The Federal Controlled Substances Act (The Act) was passed in 1970 in response to growing public concern about drug abuse. The Act condensed a mishmash of prior laws under one law and created a classification system for controlled substances. Congress expressed concern about the detrimental effect on the health and welfare of Americans when the drugs were used improperly.
How does drug classification work?
The Act created five categories of drugs and created a schedule based on two main factors:
● Whether there were legitimate medical uses for the drug that are necessary to provide for health and wellbeing
● The potential of the drug to have a detrimental effect on mental or physical health, including the potential for physical or psychological addiction
Other factors that are considered when a drug is classified include the history of the substance, including whether it has been abused in the past, scientific knowledge about the substance, the drugs relationship to other controlled substances, and the potential effects on public health.
Schedule I drugs are considered the most harmful.
Controlled substances in this category have a high potential for abuse and no accepted medical uses. The potential for abuse is derived from a combination of the mood-altering effects of the drug and whether it is addictive. Examples of Schedule I drugs include heroin, LSD, marijuana, and some club drugs, such as ecstasy.
*Note that marijuana is now legal in California for both medical and recreational uses
Schedule II drugs are distinct from Schedule I drugs because they have accepted medical uses. However, they are considered dangerous as the result of their potential to cause addiction. The addiction can be physical or psychological. In some cases, it is not the presence of a specific drug, but the quantity of the drug in a prescribed medication that determines whether it is a Schedule II drug. For example, a drug with less than 15 milligrams of hydrocodone like Vicodin is a Schedule II drug. Examples of drugs in this category include cocaine, OxyCotin, Adderall, and Ritalin.
Drugs listed on Schedule III have, at most, a moderate potential for addiction and may present a low likelihood of physical or psychological dependence. The dosage is a factor in determining whether a drug is a Schedule III drug. For example, Tylenol with codeine containing less than 90 milligrams of codeine per dose is a Schedule III drug. Other drugs in this category include testosterone, anabolic steroids, and ketamine.

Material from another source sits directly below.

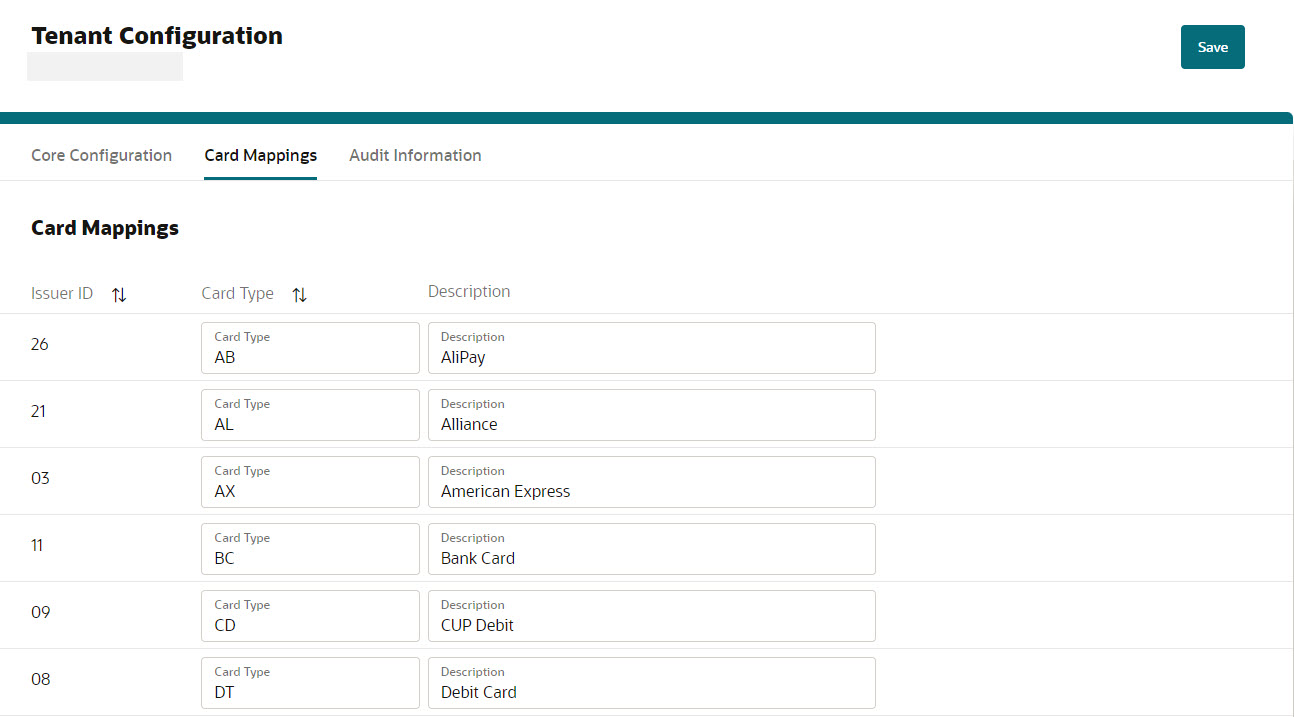This screenshot has width=1294, height=717.
Task: Click the sort icon next to Card Type
Action: click(x=299, y=294)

Medications in this category include mood altering drugs with a low risk of dependence, milder pain relievers such as Tramadol, and treatments for insomnia like Ambien. Other Schedule IV drugs include Xanax, Darvon, Darvocet, Valium, Soma, Ativan, and Talwin.
Substances, chemicals, and drugs with the lowest risk of abuse and addiction are classified in Schedule V. While they may contain low dosages of narcotics, the doses are very small. They are most commonly used to treat common medical problems such as diarrhea, coughs, and congestion. Examples of Schedule V drugs include Robitussin AC, Lyrica, Logen, and Kapectolin
An alphabetic list of scheduled drugs is available.
Although The Act defines controlled substances as “a drug or other substance, or immediate precursor, included in Schedule I, II, III, IV, or V,” an unlisted drug may be treated the same as a Schedule I or II drug for purposes of prosecution when it meets the same criteria as listed drugs in those categories. For example, designer drugs that mimic the effect of drugs in these classifications that are not approved as legal medications in the United States.
Can a drug be rescheduled?
Drugs may be scheduled temporarily or permanently in a variety of ways. Congress always has the authority to add or remove drugs or change their classification. Congress delegated the authority to add drugs to the United States Attorney General when it passed the Comprehensive Crime Control Act of 1984, which gives the Attorney General the authority to temporarily add substances as Schedule I controlled substances when they pose “imminent hazards to public safety.”
When the Attorney General exercises this power:
● The substance immediately becomes subject to the registration and recordkeeping requirements required for Schedule I drugs
● The drug will remain listed for two years with the potential of adding a 3rd year before the listing must be removed or made permanent.
The creation of synthetic drugs made it necessary to create a way to quickly respond when new and potentially dangerous drugs are introduced.
Additionally, drugs may be moved from one category to another by either Congressional or administrative action by the Drug Enforcement Agency (DEA). This includes the ability to remove a drug from the schedule entirely.
The classifications make specific drug offenses subject to mandatory minimum sentencing requirements.
Anyone facing drug charges should be familiar with the classification system and the recordkeeping and registration requirements to avoid criminal prosecution.